Today, my manager at work asked me a question.
"What matters more to you, money or happiness?" My answer was....Happiness.
Then we got into a deep conversation about money and happiness. I haven't had these deep conversations in months beyond months. I crave these talks a lot but hardly get chances to talk to anyone about them. So it was really nice to finally have a philosophical conversation with some one.

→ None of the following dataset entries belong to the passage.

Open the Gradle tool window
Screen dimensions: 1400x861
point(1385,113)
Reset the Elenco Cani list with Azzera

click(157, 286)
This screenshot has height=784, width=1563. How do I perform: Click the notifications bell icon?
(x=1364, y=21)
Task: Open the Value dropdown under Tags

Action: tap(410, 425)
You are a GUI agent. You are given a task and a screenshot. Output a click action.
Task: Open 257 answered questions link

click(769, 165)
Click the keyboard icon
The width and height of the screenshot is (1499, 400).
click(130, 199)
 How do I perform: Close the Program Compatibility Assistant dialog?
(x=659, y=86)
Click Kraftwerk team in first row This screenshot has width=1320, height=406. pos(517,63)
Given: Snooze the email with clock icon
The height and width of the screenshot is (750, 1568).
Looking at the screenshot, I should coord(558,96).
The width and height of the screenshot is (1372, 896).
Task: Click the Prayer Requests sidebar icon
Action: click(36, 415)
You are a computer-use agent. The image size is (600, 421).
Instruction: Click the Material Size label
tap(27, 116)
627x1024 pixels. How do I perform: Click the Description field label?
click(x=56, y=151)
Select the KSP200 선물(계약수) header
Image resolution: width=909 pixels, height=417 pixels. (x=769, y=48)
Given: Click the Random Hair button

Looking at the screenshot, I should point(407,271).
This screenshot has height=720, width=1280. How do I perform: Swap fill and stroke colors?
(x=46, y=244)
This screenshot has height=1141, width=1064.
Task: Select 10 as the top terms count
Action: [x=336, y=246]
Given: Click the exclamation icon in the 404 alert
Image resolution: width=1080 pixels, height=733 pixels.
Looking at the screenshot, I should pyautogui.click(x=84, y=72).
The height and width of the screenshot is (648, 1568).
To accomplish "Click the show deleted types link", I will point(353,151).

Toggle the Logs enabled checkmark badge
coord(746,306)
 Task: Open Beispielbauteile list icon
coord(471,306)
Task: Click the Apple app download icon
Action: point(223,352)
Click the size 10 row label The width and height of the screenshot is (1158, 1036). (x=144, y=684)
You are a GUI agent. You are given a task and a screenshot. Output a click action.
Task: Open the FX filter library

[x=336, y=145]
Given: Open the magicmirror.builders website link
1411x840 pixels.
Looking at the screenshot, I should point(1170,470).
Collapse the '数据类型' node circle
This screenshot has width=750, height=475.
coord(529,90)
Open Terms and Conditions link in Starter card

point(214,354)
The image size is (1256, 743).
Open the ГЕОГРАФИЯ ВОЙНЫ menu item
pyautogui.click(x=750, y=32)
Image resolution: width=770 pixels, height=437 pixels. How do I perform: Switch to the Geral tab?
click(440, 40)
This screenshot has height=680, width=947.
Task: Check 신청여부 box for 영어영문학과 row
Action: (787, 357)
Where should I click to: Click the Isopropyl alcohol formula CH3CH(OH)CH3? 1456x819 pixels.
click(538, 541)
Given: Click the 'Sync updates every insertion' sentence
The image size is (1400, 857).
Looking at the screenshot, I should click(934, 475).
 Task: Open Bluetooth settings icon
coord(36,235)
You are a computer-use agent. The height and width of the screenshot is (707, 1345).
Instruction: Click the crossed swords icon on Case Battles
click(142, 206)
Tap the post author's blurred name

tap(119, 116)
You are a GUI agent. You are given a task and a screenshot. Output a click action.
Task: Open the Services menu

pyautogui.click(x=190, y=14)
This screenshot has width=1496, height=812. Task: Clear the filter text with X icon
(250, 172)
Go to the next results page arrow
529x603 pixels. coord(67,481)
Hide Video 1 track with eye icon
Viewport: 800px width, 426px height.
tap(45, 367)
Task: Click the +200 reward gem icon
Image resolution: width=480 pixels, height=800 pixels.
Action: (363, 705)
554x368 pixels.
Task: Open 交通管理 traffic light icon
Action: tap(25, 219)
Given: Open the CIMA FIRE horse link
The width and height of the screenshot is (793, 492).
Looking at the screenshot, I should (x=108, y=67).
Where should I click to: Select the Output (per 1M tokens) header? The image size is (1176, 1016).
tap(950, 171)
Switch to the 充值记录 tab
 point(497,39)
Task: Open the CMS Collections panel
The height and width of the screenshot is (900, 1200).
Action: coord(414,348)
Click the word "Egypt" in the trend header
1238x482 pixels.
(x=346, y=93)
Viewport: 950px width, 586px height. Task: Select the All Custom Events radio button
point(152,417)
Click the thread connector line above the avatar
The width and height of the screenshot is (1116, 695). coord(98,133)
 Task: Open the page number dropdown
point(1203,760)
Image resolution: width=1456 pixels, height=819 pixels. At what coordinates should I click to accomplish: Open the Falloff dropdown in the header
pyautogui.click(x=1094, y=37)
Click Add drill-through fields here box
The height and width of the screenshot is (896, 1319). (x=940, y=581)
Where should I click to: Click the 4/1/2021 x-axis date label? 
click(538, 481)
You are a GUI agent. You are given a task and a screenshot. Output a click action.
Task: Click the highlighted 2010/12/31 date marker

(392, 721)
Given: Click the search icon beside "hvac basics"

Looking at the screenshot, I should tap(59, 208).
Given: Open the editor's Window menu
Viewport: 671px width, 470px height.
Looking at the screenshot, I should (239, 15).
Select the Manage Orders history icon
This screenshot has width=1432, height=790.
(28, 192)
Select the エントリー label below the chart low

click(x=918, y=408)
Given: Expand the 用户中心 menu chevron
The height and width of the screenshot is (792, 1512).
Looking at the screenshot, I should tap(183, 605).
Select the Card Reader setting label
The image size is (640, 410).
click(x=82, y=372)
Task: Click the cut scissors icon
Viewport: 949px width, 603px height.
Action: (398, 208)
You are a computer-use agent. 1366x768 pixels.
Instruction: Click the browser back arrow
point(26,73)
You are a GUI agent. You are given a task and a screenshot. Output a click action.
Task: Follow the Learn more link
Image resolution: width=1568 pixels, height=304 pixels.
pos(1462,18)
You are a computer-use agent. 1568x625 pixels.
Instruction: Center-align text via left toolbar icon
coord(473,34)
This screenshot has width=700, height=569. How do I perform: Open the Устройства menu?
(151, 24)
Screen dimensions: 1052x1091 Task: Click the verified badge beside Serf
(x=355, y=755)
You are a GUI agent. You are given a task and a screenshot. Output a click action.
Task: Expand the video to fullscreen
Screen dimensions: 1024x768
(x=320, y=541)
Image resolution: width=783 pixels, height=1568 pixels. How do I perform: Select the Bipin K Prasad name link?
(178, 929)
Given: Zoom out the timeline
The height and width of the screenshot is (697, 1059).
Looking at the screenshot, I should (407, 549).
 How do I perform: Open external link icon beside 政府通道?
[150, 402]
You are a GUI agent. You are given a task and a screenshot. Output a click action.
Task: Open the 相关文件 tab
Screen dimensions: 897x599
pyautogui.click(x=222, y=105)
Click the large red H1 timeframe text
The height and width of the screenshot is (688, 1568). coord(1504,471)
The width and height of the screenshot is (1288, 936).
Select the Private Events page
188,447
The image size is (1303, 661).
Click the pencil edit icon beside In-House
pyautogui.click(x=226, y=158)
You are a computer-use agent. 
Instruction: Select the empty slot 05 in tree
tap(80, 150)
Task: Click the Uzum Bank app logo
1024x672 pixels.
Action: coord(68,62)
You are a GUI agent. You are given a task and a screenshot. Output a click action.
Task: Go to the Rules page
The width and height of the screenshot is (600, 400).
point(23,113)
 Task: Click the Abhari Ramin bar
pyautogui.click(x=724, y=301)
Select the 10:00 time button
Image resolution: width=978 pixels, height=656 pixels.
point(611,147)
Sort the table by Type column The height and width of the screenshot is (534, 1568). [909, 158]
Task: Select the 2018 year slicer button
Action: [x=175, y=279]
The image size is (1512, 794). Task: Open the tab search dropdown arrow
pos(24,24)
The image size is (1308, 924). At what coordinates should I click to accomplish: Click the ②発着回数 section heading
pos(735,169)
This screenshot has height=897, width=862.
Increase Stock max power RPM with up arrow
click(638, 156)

So back to the main topic....Money or Happiness? Well my manager said that most people he asked had said money or that they always hesitate to answer the question. I, on the other hand, didn't hesitate. I told him why I didnt hesitate. I didn't hesitate because I had already thought about this long time ago, and of course the obvious answer would be happiness but I didn't choose it for that. I chose it because thats what I really want from life. But also cause being happy is some thing I have control over. It doesn't matter what life I live or how much money I make but rather that I enjoy making it, right? I would love to be rich cause that would be nice but that also comes from working hard and being reasonable with money. Besides being happy is just a state of mind...so a not-so-well off person can be happy too, right? It all depends on how you look at it and what your attitude is towards the situation. I think it doesn't hurt to be well-off but everything comes with a price. I just know that I'd like to live a calm and happy life. I don't know how long it will be till I get that wish but I have to hope for it.